What you believe ‘good’ looks like is what will show up in your life. We all have a subconscious ‘blueprint’ or set of beliefs about what healthy, normal, appropriate connection looks like. This is often – though not always – shaped by what we grow up with. Whether you’re thinking about your love life, your social life or your professional life, or about your sense of 'connectedness' to the world at large, change starts when you upgrade your vision of what ‘good’ looks like for you.

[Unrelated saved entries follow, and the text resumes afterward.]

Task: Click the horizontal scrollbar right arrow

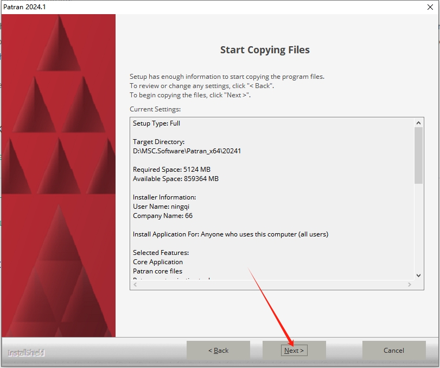Action: click(x=409, y=284)
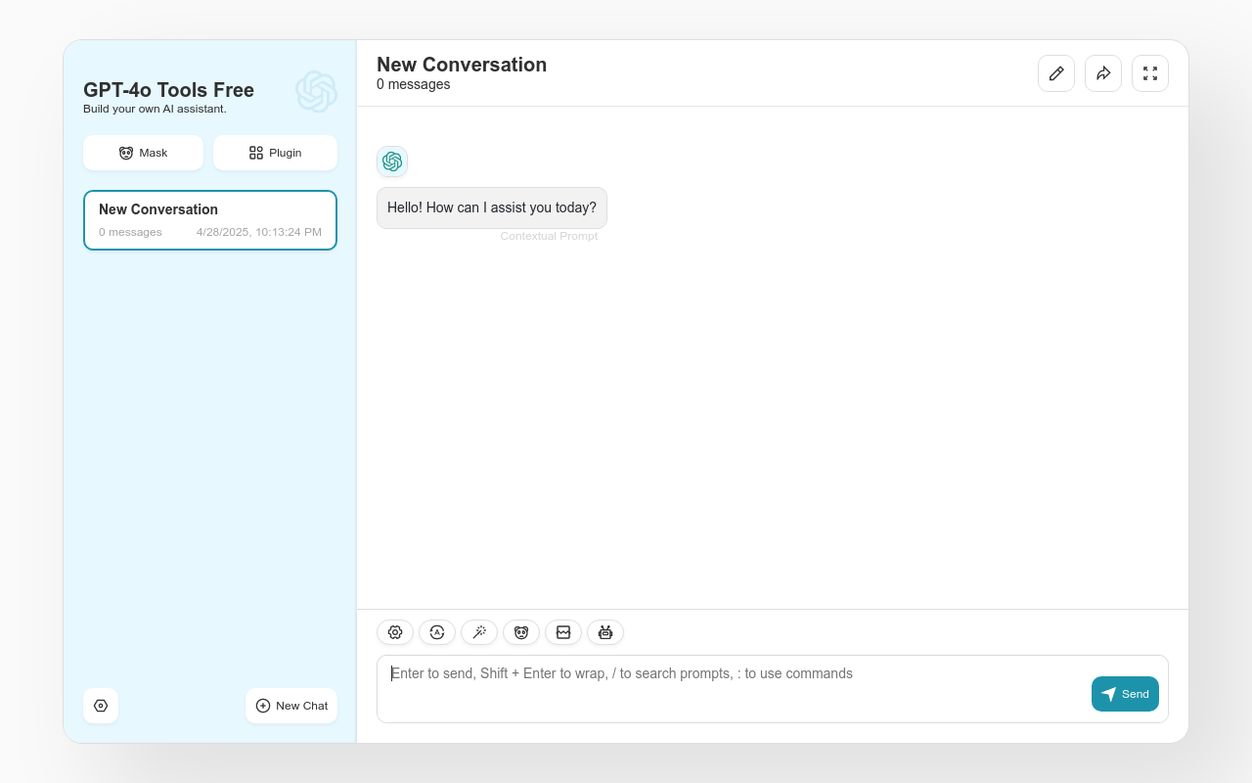The image size is (1252, 783).
Task: Click the New Chat button
Action: click(x=291, y=706)
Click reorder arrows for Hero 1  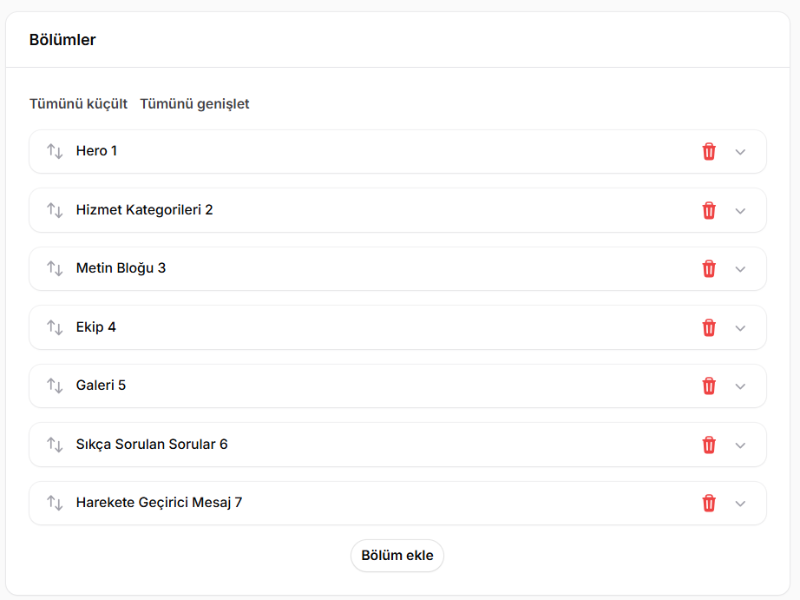coord(55,151)

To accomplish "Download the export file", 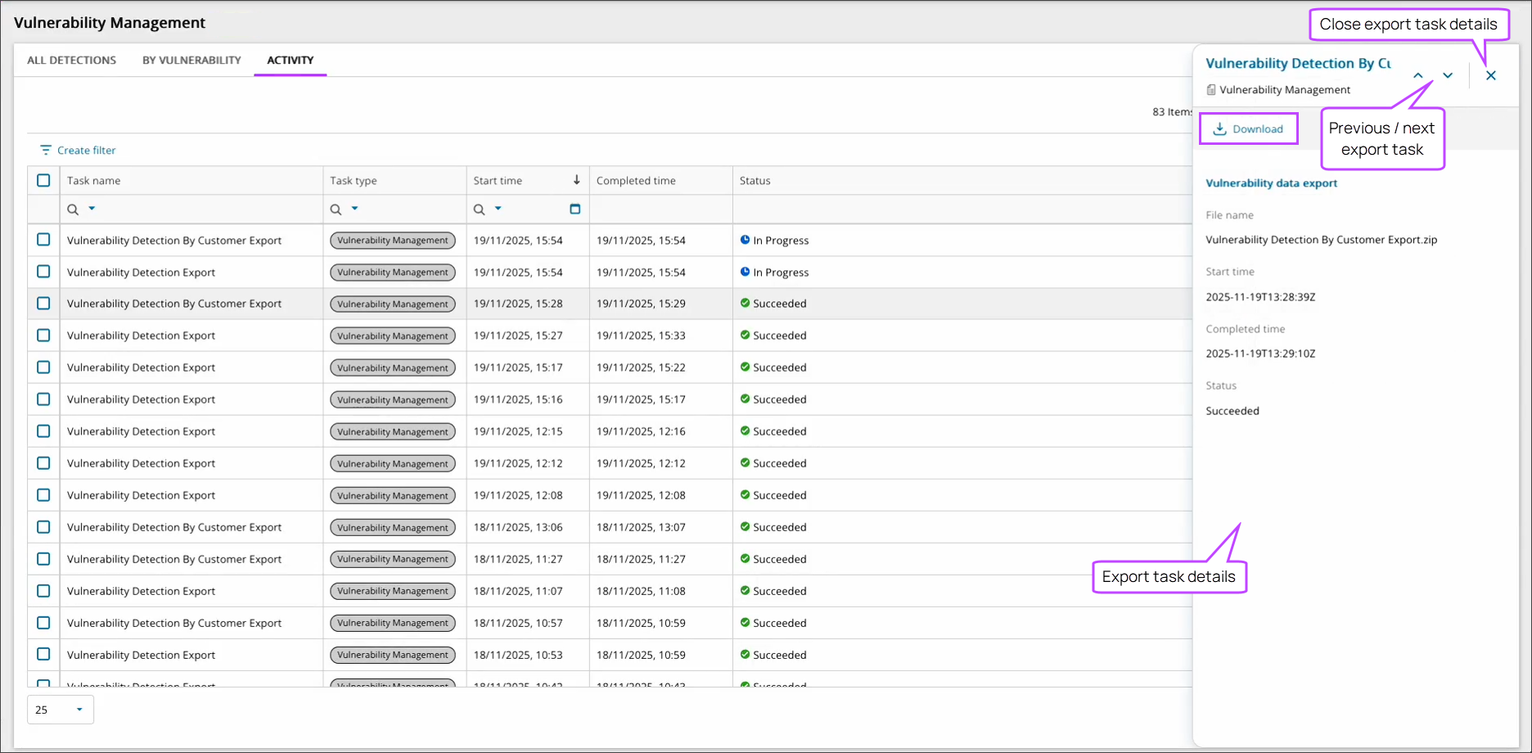I will coord(1248,129).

But it’s NOT just about what you believe – it’s about your skills and abilities too. So many coaches, therapists and gurus will try to tell you that building a more deeply connected, satisfying life (complete with better relationships) starts and ends with self-worth. It doesn’t! Believing that you matter, that you can make a difference, and that you deserve more is important. But without the ‘core skills for connection’ needed to go out and get what you’re looking for, you will always struggle. That’s why I teach both of these things in everything I do (yes, connection skills can be taught!)
Self-knowledge is key. Deeper connections with others, and with the world around you starts with deep, almost obsessive self-knowledge. About your interests, your preferences, your values. But also your triggers, your tolerances, and a deeper understanding of why you respond to things the way you do. Once you have this knowledge, you'll be ready to take the driving seat in making choices and decisions that are 'right' for you on a much deeper level.
Healthy friendship is a powerful model for improving all of our relationships. Want to have a better relationship with yourself? Act towards yourself the way a good friend would. Want to improve your relationship with your partner? Be honest about whether you're being the best friend to them that you can be. Colleagues? Same. If being a good friend means offering respect, support, tactful honesty, acceptance, and the benefit of the doubt, it's hard to think of a better way to think about our other friendships as well.
There are three things you need to do to build a deeply connected life. (1) Get absolutely clear on who you are, what you’re about, and what you are / are not prepared to tolerate; 2) spend more of your time and energy with people and experiences that leave you feeling calm, appreciated, purposeful; 3) handle resistance with certainty and compassion.
It's a process. Staying ‘in connection’ with yourself and others is a lifetime’s work. And one that’s so, so worth it.